• EXTRACT

________________

Specifically, by declaring a national public health emergency, Trump tried to cast the impression that he was taking the recommendations of his opioids commission seriously and acting on them vigorously.
The commission had recommended the government declare a national emergency, full stop, no adjectives. The difference is that the declaration of a national emergency directs significant government money to confront the problem while a public health emergency is just a statement. It’s the difference between a fire alarm that may or may not be heard or be ignored and a full-on fire department response to a four-alarm fire.
The title of the main New York Times editorial of October 27 captures Trump’s response accurately: “Words but Little Action on Opioids.”
Corporate culpability, the second piece of the opioid puzzle, and a topic Trump and the GOP Congress are unlikely to ever mention, is described and dissected in a brilliant piece of journalism by Patrick Radden Keefe in the October 30, 2017 issue of The New Yorker (“Empire of Pain: The Sackler family’s ruthless promotion of opioids generated billions of dollars—and millions of addicts”).
Purdue Pharma is the corporate entity that ran the Sackler family’s drug business. Beginning in the 1990’s, it accomplished a tour de force, a successful multi-faceted campaign to transform bedrock assumptions of medical prescribers and thus carve out a much larger role for opioids in the pharmaceutical marketplace. It could serve as the basis for a television series: “How to get away with murder, corporate style.”
Before the Purdue campaign, doctors restricted the use of opioids to terminal cancer patients and a few other classes of patients suffering unendurable pain. After the Purdue campaign, which involved “educating” prescribers and providing thousands of physicians with perks, doctors began prescribing opioids, which they had been assured were safe, for many other conditions. Mass addiction was the predictable result, and a mounting death toll from overdoses followed naturally.

________________

• SUPPLIED DATA
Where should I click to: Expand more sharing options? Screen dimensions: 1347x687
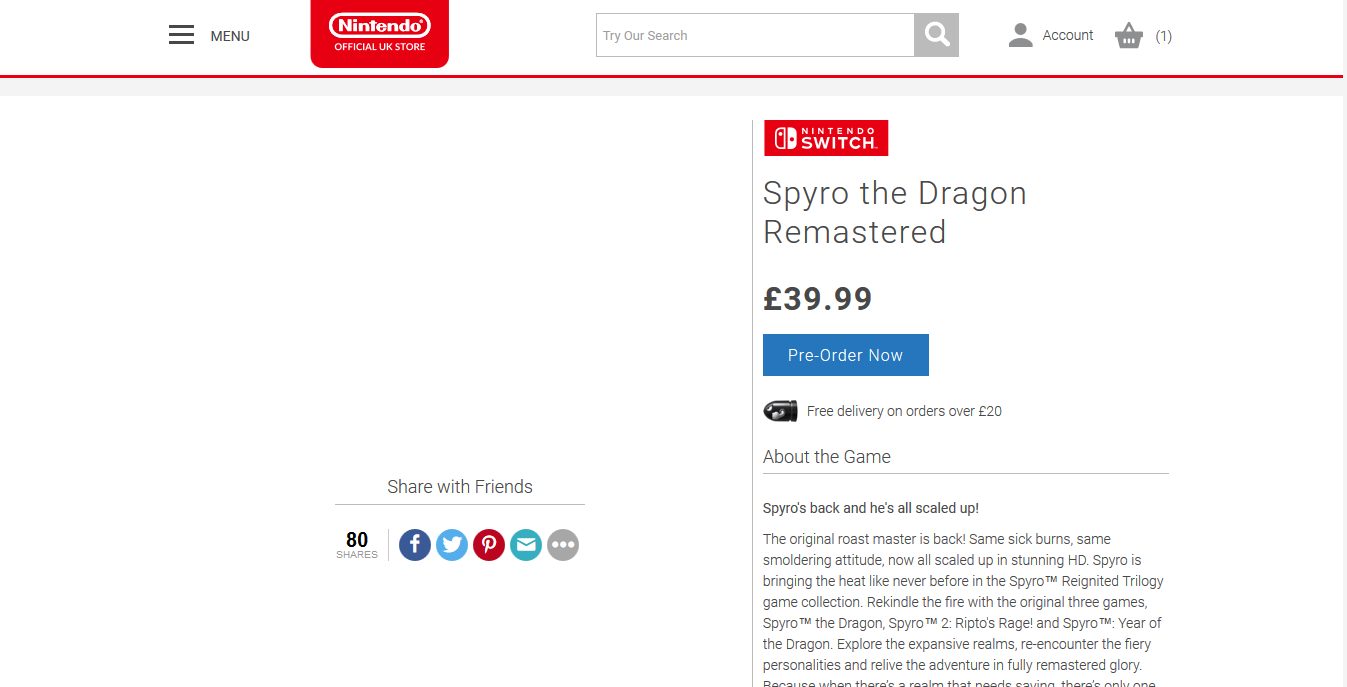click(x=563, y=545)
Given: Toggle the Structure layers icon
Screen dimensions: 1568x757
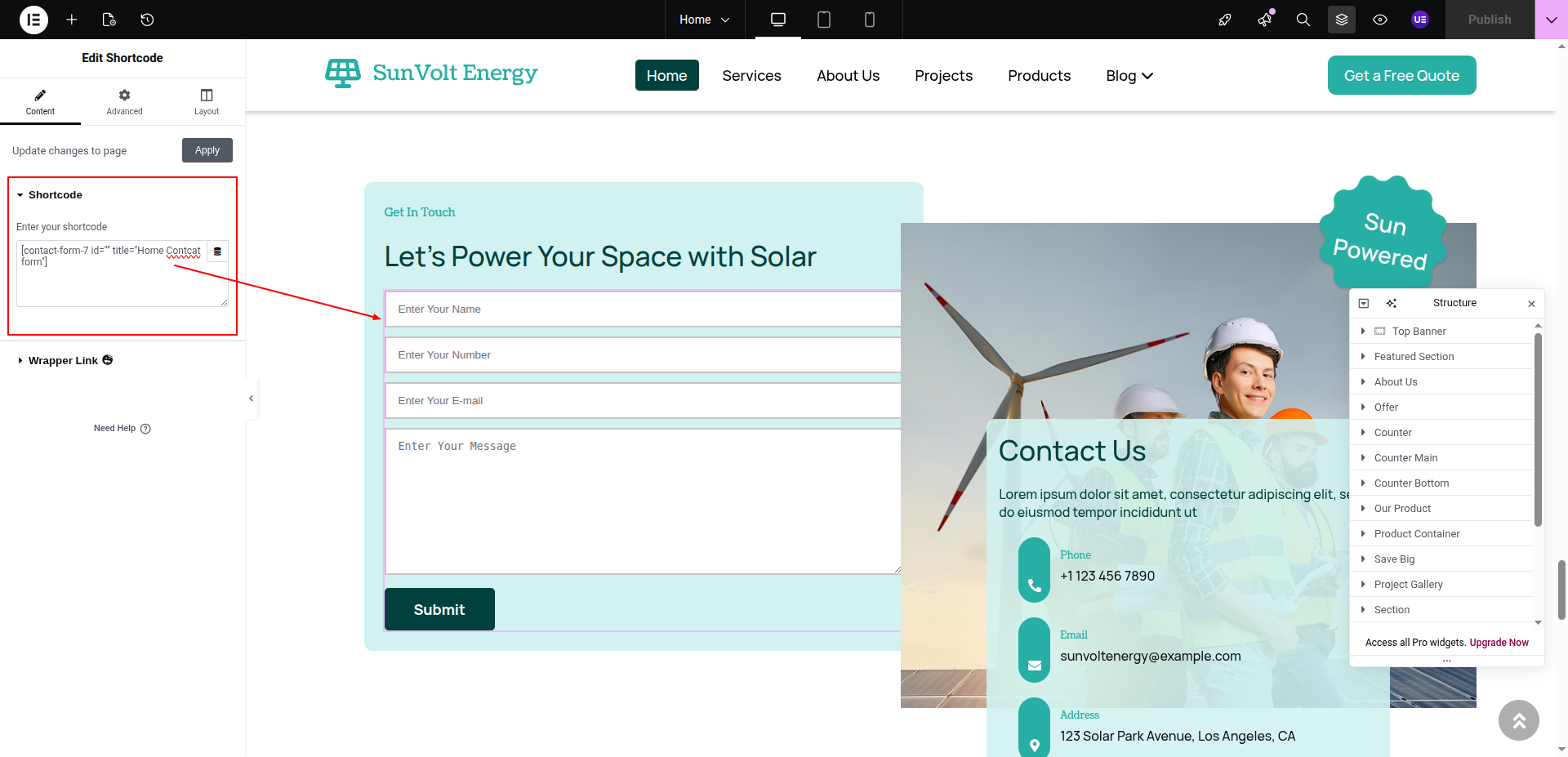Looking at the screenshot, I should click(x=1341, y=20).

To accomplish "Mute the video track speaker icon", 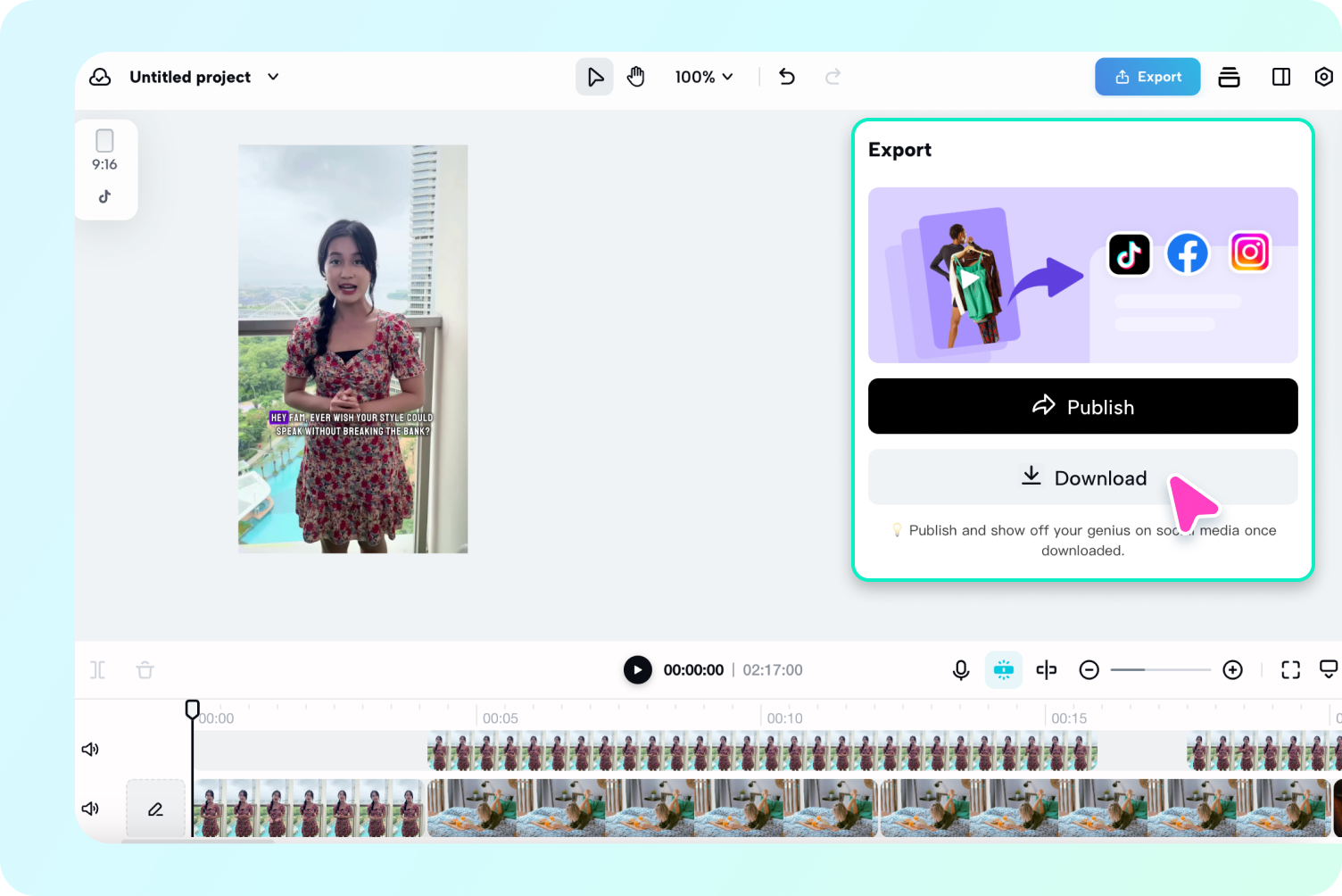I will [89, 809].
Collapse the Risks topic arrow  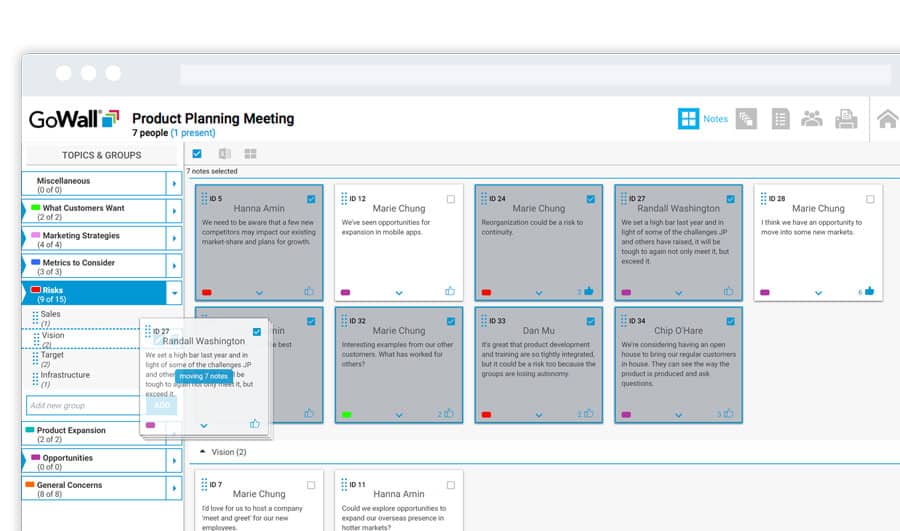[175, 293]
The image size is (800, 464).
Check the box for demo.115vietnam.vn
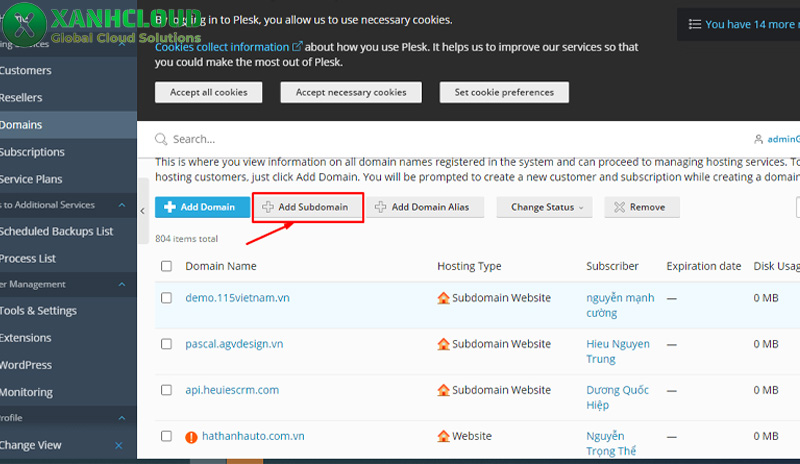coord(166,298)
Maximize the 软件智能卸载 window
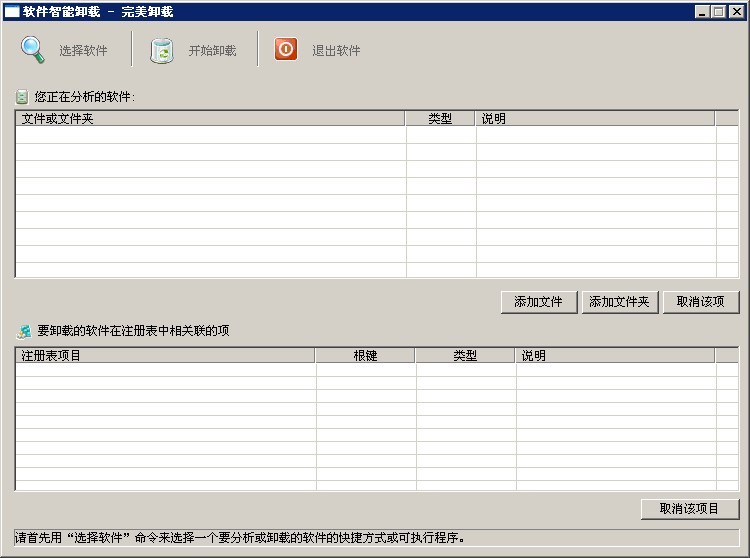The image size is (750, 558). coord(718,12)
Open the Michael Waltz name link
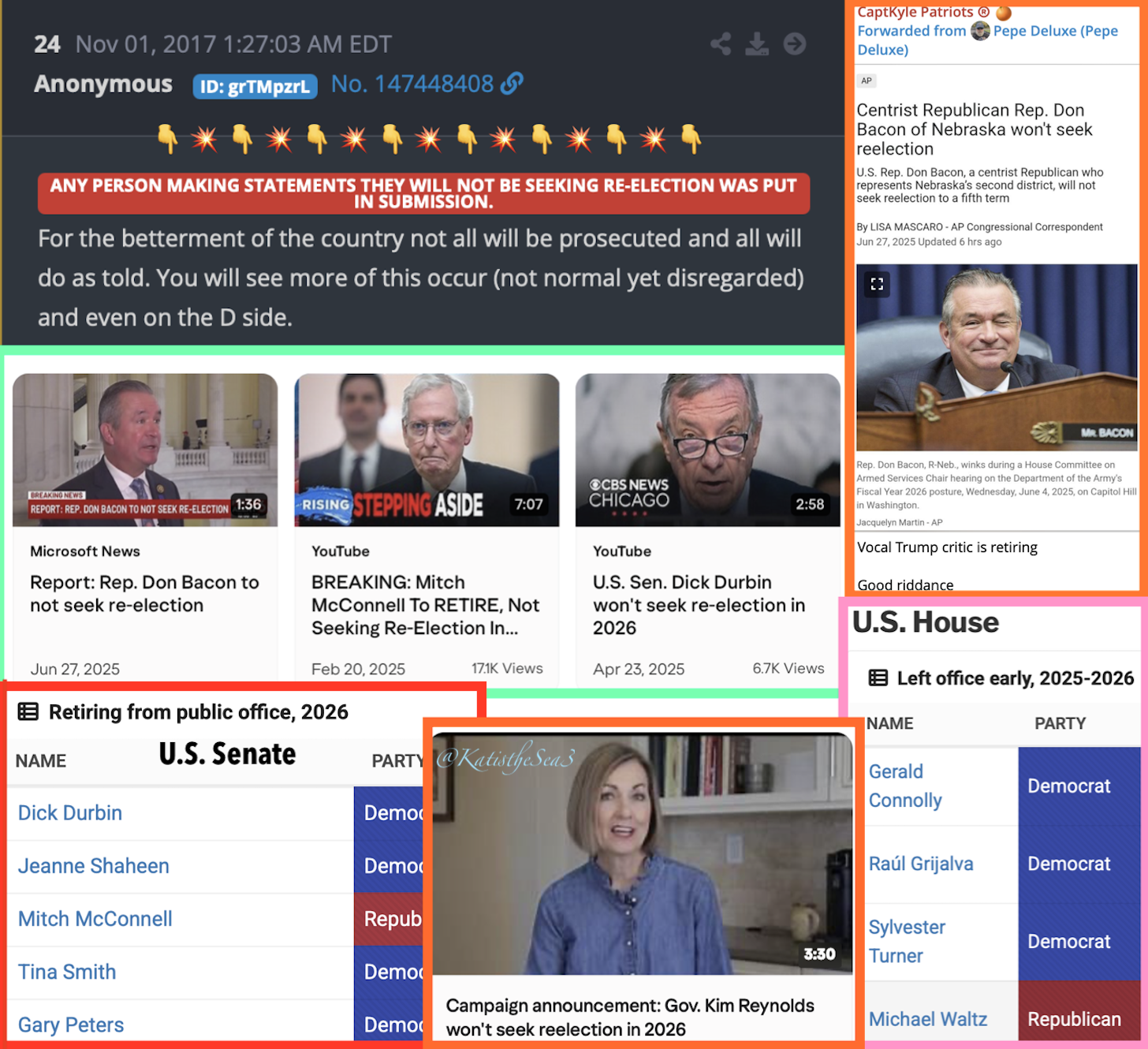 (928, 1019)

________________

• TASK SET
1/ List every word or phrase that the text on opioids places inside quotation marks.
2/ Summarize the text on opioids in two sentences.
3/ Answer these questions from the text on opioids:
(a) What did the opioids commission recommend that the government declare?
(b) Which corporate entity ran the Sackler family's drug business?
(c) Before the Purdue campaign, to which patients did doctors restrict the use of opioids?

• RESULTS BY TASK
1/
- Words but Little Action on Opioids.
- Empire of Pain: The Sackler family’s ruthless promotion of opioids generated billions of dollars—and millions of addicts
- How to get away with murder, corporate style.
- educating

2/ By declaring a national public health emergency rather than the national emergency his opioids commission recommended, Trump gave the impression of acting while directing no significant government money to the problem. Corporate culpability is the second piece of the puzzle: Purdue Pharma, which ran the Sackler family's drug business, convinced prescribers from the 1990's onward that opioids were safe for many conditions, and mass addiction and a mounting overdose death toll followed.

3/
(a) A national emergency, with no adjectives.
(b) Purdue Pharma.
(c) Terminal cancer patients and a few other classes of patients suffering unendurable pain.